GA 3. Professional, Ethical, and Social Responsibility – develop an enhanced capacity to work ethically and professionally in the workplace

GA 4. Reflection, Innovation, and Creativity – develop the ability source and analyse multiple sources of data to develop innovative solutions to real world problems in quantitative finance.

GA 5. Communication – develop professional communication skills for a range of technical and non-technical audiences.

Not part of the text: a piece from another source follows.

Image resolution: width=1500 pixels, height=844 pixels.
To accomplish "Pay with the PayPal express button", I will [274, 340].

Teaching and learning strategies

This subject is a directed and independent study subject culminating in a capstone project output. Students are guided by the teaching staff in the identification and articulation of a quantitative finance problem and in the identification of relevant mathematical, statistical, and quantitative techniques that may be involved in resolving the quantitative finance problem. Students are given access to a catalogue of learning materials on relevant computational and numerical approaches, but students are responsible for learning and understanding the methods that are relevant to their chosen quantitative finance problem. Such design mirrors the type of task a quantitative finance professional may expect to face: implementing a new model or method, calibrating a model to market data, pricing financial derivatives, measuring and managing risks, and performing other calculations required to solve problems arising in practice.

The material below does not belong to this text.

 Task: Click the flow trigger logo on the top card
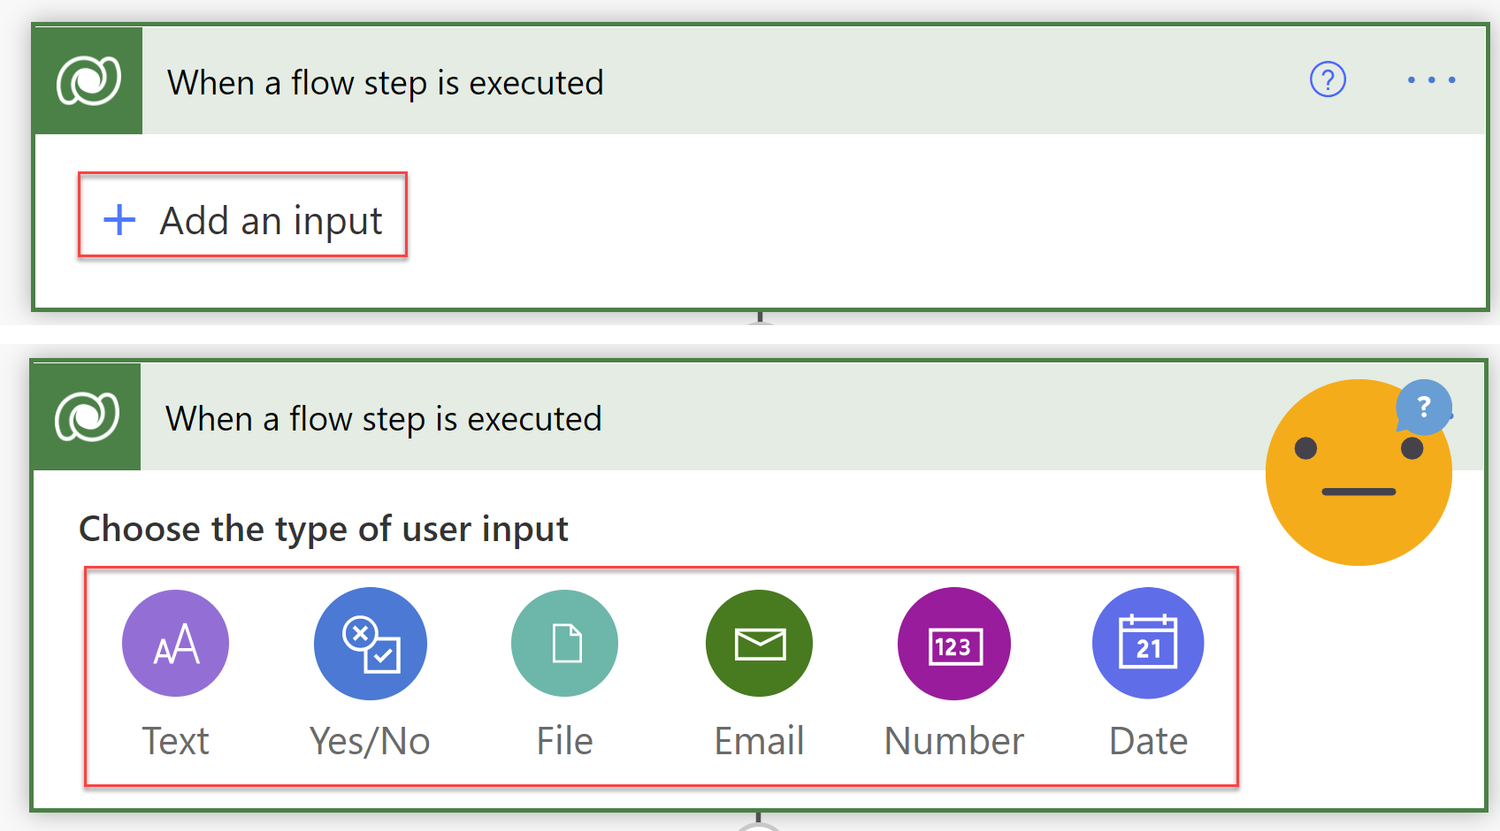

Students are required to submit written reports documenting their progress throughout the subject and will be provided written and oral feedback by the teaching staff. Students are also required to engage explicitly with their peers’ work through oral presentations where they are required to field questions from the audience.

Content (topics)

In the context of their chosen quantitative finance problem, students shall employ a subset of the following numerical and computational approaches:

  • Optimization (in the context of quantitative finance)
  • Model calibration with examples in interest rate term structure models and volatility models
  • Adjoint differentiation and neural networks (with illustrations in formulating hedging strategies)
  • Monte Carlo methods (including variance reduction techniques)
  • Numerical solution of stochastic differential equations
  • Numerical solution of partial differential equations

Assessment

Assessment task 1: Motivation and Statement of the Problem

Intent:

This assessment task contributes to the development of the following graduate attributes:
1 – Disciplinary Knowledge
2 – Research, Inquiry, and Critical Thinking
3 – Professional, Ethical, and Social Responsibility
4 – Reflection, Innovation, and Creativity
5 – Communication

Type: Project
Groupwork: Individual
Weight: 40%

Assessment task 2: Framework and Methodology

Intent:

This assessment task contributes to the development of the following graduate attributes:
1 – Disciplinary Knowledge
2 – Research, Inquiry, and Critical Thinking
3 – Professional, Ethical, and Social Responsibility
4 – Reflection, Innovation, and Creativity
5 – Communication

Type: Project
Groupwork: Individual
Weight: 40%

Assessment task 3: Oral Presentation

Intent:

This assessment task contributes to the development of the following graduate attributes:
1 – Disciplinary Knowledge
2 – Research, Inquiry, and Critical Thinking
3 – Professional, Ethical, and Social Responsibility
4 – Reflection, Innovation, and Creativity
5 – Communication

Type: Project
Groupwork: Individual
Weight: 20%

Minimum requirements

Students must achieve at least 50% of the subject’s total marks to pass the subject.

Required texts

There is no textbook.

Recommended texts

The following references are useful for understanding how to use Python in for computational tasks:

Hans Petter Langtangen (2012). A Primer on Scientific Programming with Python, 3rd edition, Springer.
Irv Kalb (2016). Learn to Program with Python, Apress.
Joey Bernard (2016). Python Recipes Handbook: A Problem-Solution Approach, Apress.

PDF versions of these books can be downloaded for free from the UTS library.

The teaching staff shall provide recommended references related to specific computational and/or numerical methods upon request.